Ex-prefeito é acionado por ter mantido ilegalmente mulher e filhos em cargos públicos


O ex-prefeito de Monte Alegre, Juvenal Fernandes de Almeida, está sendo acionado pelo Ministério Público por ato de improbidade administrativa, por ter nomeado sua mulher Veracilda Fernandes de Almeida e os filhos Juvenal Fernandes de Almeida Júnior e Gilvan Carlos de Almeida.


A prática de nepotismo foi detalhada no processo pelo promotor de Justiça Paulo de Tharso Brondi, autor da ação. Segundo ele, Juvenal ocupou o cargo de prefeito entre 2005 e 2012, ficando apurado que, durante os oito anos de gestão, ele manteve ilegalmente parentes em cargos públicos.

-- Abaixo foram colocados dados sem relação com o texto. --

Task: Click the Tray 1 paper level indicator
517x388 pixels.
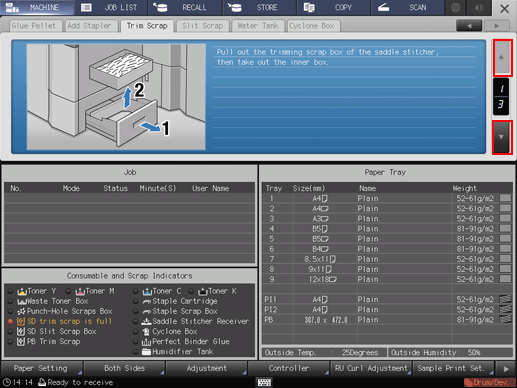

Juvenal Júnior, por exemplo, foi secretário de Finanças de 2005 a 2009. Depois foi nomeado para o cargo de secretário de Saúde e Saneamento, entre 2009 e 2012. O outro filho, Gilvan, ocupou o cargo de secretário de Controle Interno, entre 2005 e 2009, e foi titular da pasta de Finanças, entre 2009 e 2012. Por fim, Veracilda, mulher de Juvenal, foi mantida à frente da Secretaria de Assistência Social nos anos de 2005, 2006 e 2007.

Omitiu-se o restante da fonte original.